→ **INPUT**
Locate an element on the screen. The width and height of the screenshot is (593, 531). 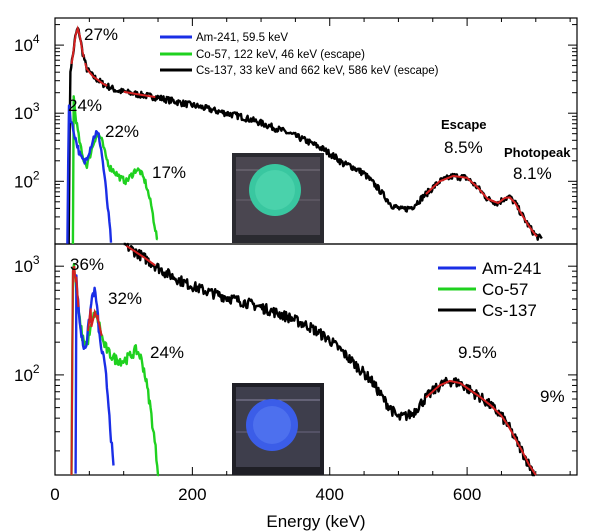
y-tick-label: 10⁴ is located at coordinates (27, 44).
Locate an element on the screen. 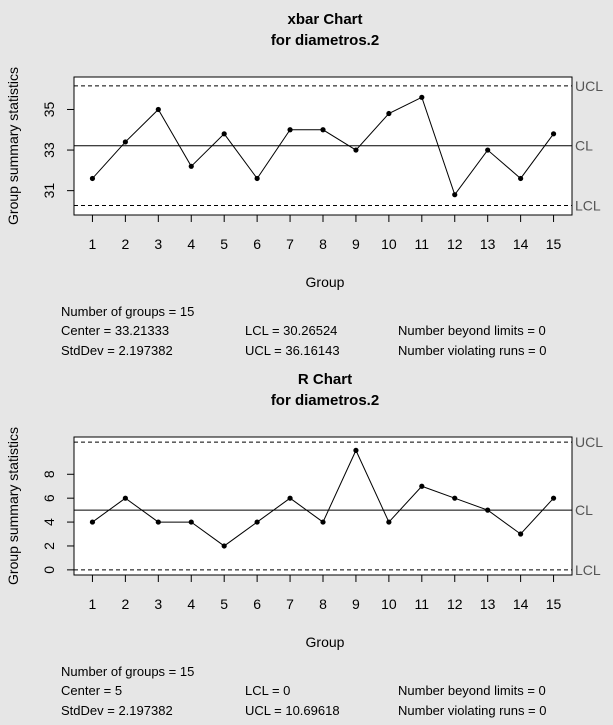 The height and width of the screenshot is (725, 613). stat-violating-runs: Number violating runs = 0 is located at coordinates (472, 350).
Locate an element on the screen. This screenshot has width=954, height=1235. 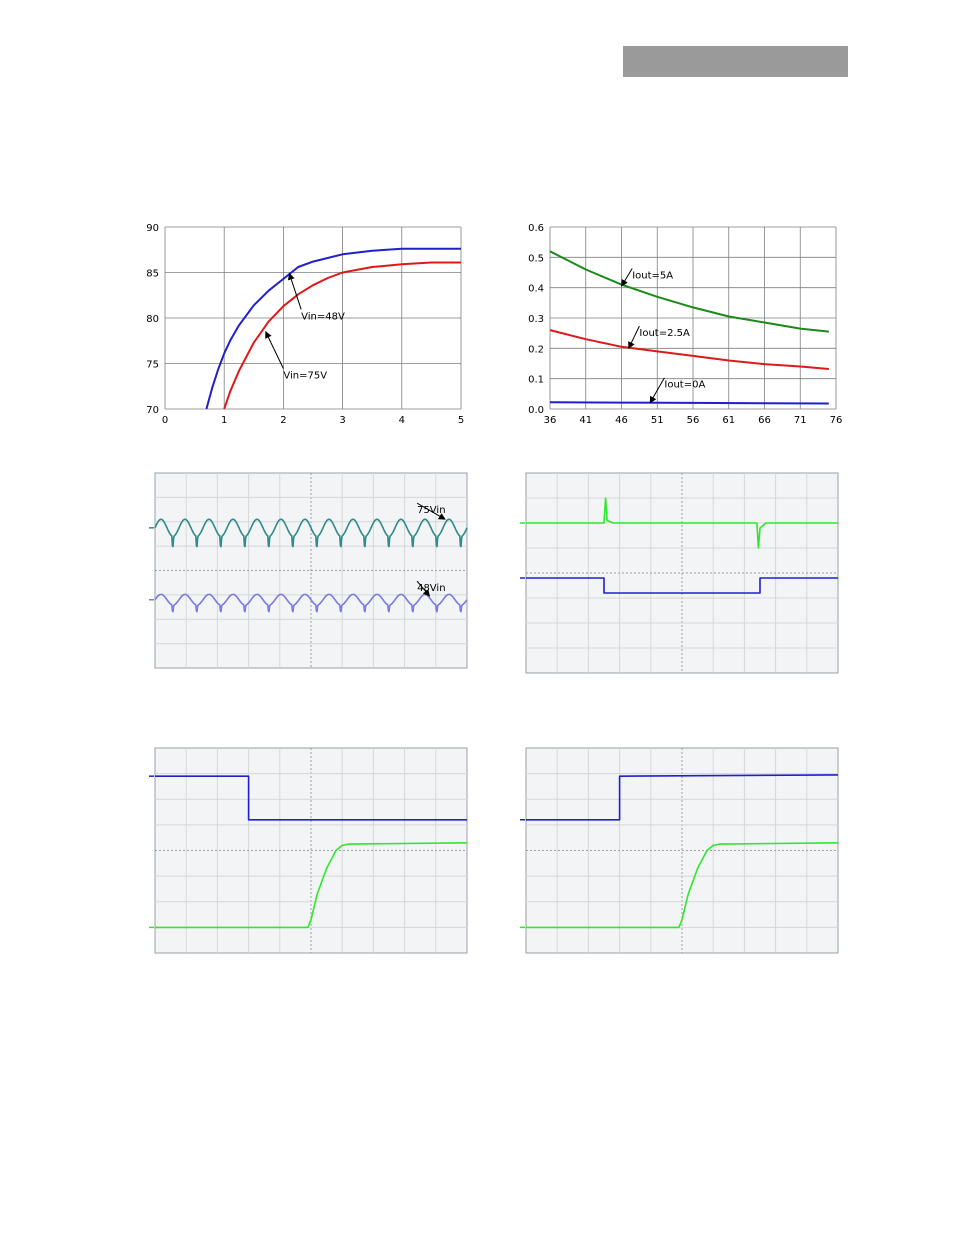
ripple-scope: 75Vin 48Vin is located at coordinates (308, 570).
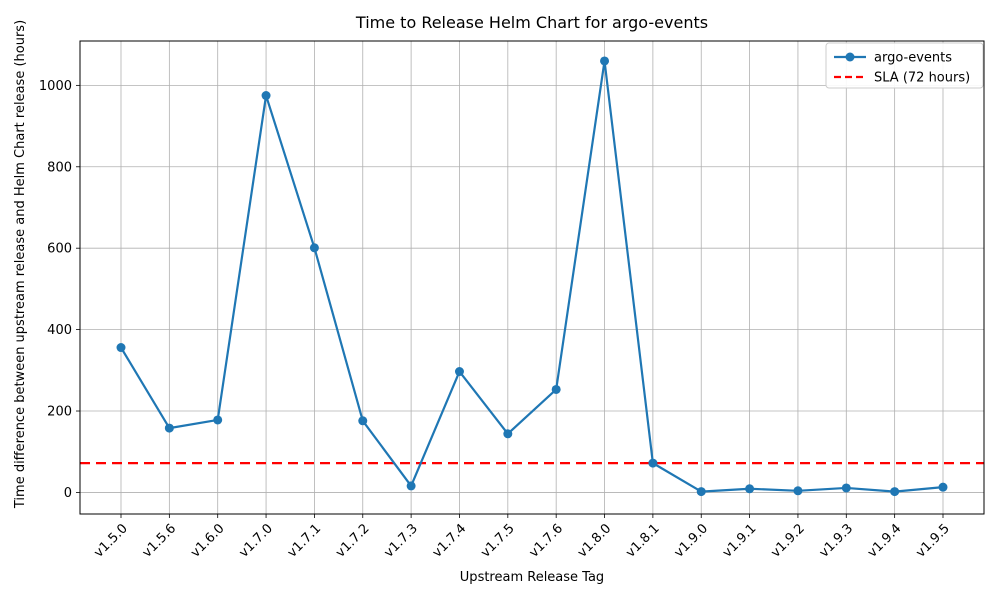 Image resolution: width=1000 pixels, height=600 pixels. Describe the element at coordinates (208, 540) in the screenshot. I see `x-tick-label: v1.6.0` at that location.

→ **EXERCISE**
Render the lines starting at the one containing "Locate an element on the screen. This" and ending at the one containing "ripple-scope: 75Vin 48Vin" as a numbered list, skipping blank lines and leaving out the pictures.

→ **YOUR RESPONSE**
1. Locate an element on the screen. This screenshot has width=954, height=1235. 
2. ripple-scope: 75Vin 48Vin is located at coordinates (308, 570).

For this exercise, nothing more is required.